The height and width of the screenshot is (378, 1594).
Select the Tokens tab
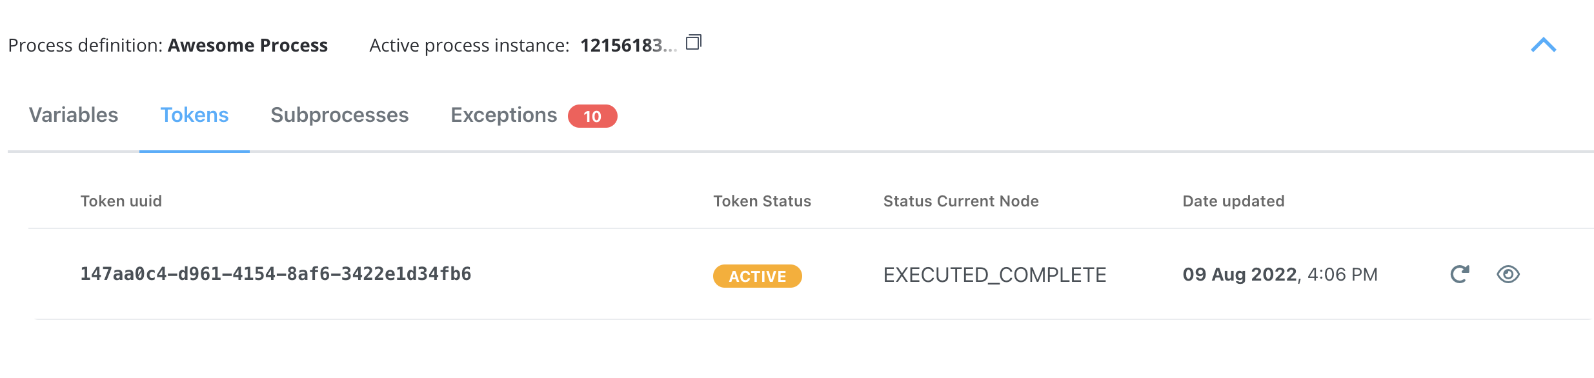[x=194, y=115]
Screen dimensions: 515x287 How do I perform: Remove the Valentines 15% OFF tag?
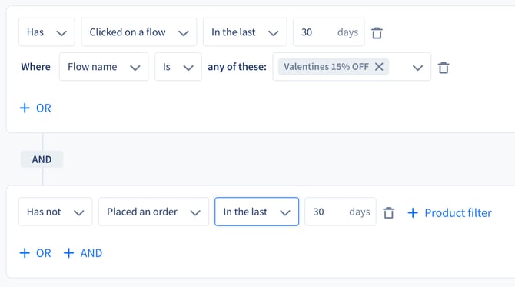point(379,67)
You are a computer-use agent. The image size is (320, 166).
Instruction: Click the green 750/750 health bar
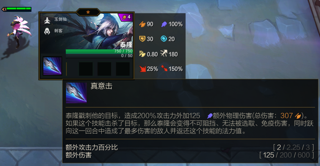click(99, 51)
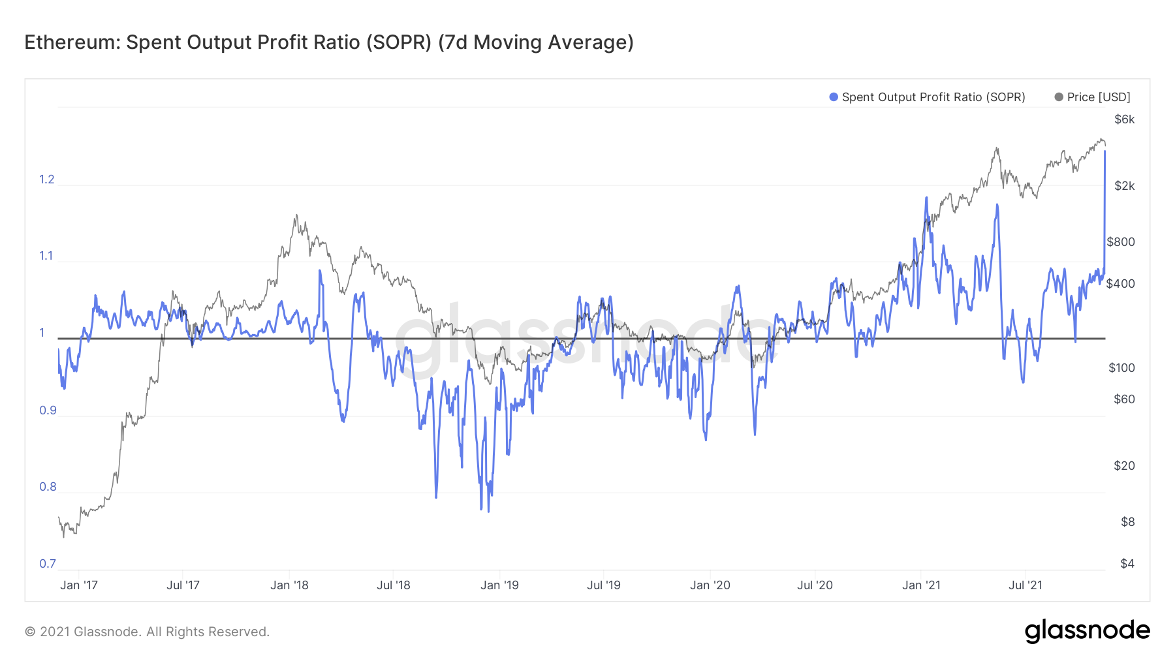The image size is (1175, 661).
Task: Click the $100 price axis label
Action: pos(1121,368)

□ □ □

Set problem -> Rewrite all of the lines above, replacing "health bar" with "HP bar" and changing nothing else. Leave the pictures out.

Exercise response ->
The height and width of the screenshot is (378, 1594).
Select the Tokens tab
[x=194, y=115]
Screen dimensions: 515x287 How do I perform: Remove the Valentines 15% OFF tag?
point(379,67)
You are a computer-use agent. The image size is (320, 166).
Instruction: Click the green 750/750 HP bar
click(99, 51)
The image size is (1175, 661).
Task: Click the $100 price axis label
Action: pos(1121,368)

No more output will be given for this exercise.